3. The Procedure: Harvesting, Processing, and Implantation
Note: This procedure should always be performed under strict aseptic conditions, ideally in an operation theater or a clean procedure room.
Phase 1: Harvesting (The "Gold Mine")
The most cellularly dense marrow is found in the Posterior Superior Iliac Spine (PSIS).
- Positioning: Patient is prone.
- Anesthesia: Local infiltration of lidocaine (skin and periosteum). Conscious sedation may be used for patient comfort.
- Aspiration: A Jamshidi needle or specialized bone marrow trocar is advanced into the PSIS.
- Technique Tip: To maximize MSC yield and minimize peripheral blood dilution, aspirate in small aliquots (5-10ml) from different depths and angles within the ilium.
- Volume: Typically, 60ml of bone marrow aspirate (BMA) is harvested to produce 6-7ml of BMC.
Phase 2: Processing
The aspirate is processed using a specialized centrifugation system.
- Separation: The centrifuge separates the aspirate into three layers: red blood cells (bottom), the "Buffy Coat" (middle layer containing stem cells and platelets), and platelet-poor plasma (top).
- Concentration: The Buffy Coat is extracted. This 6-7ml concentrate contains 5-10 times the baseline concentration of stem cells and growth factors.
Phase 3: Implantation (Interventional Precision)
Blind injections are not recommended for BMC.
- Spine: Fluoroscopic (C-arm) guidance is mandatory for intradiscal or facet injections to ensure safety and precision.
- Joints: High-resolution musculoskeletal ultrasound is preferred to ensure the BMC is delivered intra-articularly or directly into the tendon tear/defect.
4. Patient Instructions
Pre-Procedure Protocol
- NSAIDs: Discontinue all anti-inflammatory medications (Ibuprofen, Naproxen, Diclofenac) for 7 days prior to the procedure. These drugs inhibit the platelet release reaction required for the healing cascade.
- Hydration: Drink plenty of water (2-3 liters) daily for 48 hours before the procedure to facilitate easier marrow aspiration.
- Blood Thinners: Consult with a cardiologist regarding the temporary cessation of anticoagulants/antiplatelets.
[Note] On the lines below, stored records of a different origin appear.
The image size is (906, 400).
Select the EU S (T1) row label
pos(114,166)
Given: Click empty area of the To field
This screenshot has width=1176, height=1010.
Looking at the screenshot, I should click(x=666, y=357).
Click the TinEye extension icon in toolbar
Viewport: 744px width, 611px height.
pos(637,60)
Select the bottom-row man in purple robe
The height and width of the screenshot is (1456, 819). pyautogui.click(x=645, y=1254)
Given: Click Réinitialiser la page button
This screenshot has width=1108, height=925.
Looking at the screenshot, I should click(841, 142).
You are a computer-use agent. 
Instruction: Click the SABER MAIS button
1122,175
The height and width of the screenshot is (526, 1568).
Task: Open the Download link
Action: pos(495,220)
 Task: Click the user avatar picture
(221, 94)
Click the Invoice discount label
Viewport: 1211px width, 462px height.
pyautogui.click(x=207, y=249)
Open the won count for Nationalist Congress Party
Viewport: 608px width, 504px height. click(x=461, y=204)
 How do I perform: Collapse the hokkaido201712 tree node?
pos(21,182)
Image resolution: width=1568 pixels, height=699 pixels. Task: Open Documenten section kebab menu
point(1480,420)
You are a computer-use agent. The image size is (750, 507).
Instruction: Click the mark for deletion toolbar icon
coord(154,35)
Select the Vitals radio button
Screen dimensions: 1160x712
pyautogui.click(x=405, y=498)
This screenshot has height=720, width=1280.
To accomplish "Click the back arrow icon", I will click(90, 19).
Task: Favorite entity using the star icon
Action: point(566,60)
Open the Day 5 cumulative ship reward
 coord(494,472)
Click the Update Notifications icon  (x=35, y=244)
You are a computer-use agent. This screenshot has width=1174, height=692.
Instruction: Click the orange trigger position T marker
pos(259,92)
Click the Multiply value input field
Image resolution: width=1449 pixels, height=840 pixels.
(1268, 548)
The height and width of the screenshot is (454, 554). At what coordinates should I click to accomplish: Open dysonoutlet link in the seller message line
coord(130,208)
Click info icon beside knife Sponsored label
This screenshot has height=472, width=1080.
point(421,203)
- Alcohol/Smoking: Avoid for at least 1 week prior to improve cellular health.
Post-Procedure Protocol
- Immediate (0-48 hours): Relative rest. Ice may be applied to the harvest site (hip) for soreness. Do not use heat.
- Medication: Strictly avoid NSAIDs for at least 4-6 weeks. Pain should be managed with Acetaminophen (Paracetamol) or mild opioids (Tramadol) if necessary.
- Activity:
- Spine: Avoid heavy lifting, twisting, or high-impact activities for 2 weeks.
- Knee/Shoulder: Partial weight-bearing or sling use may be recommended for 3-7 days depending on the specific injection site.
- Rehabilitation: Physical therapy should commence 2 weeks post-procedure, focusing on eccentric strengthening and range of motion.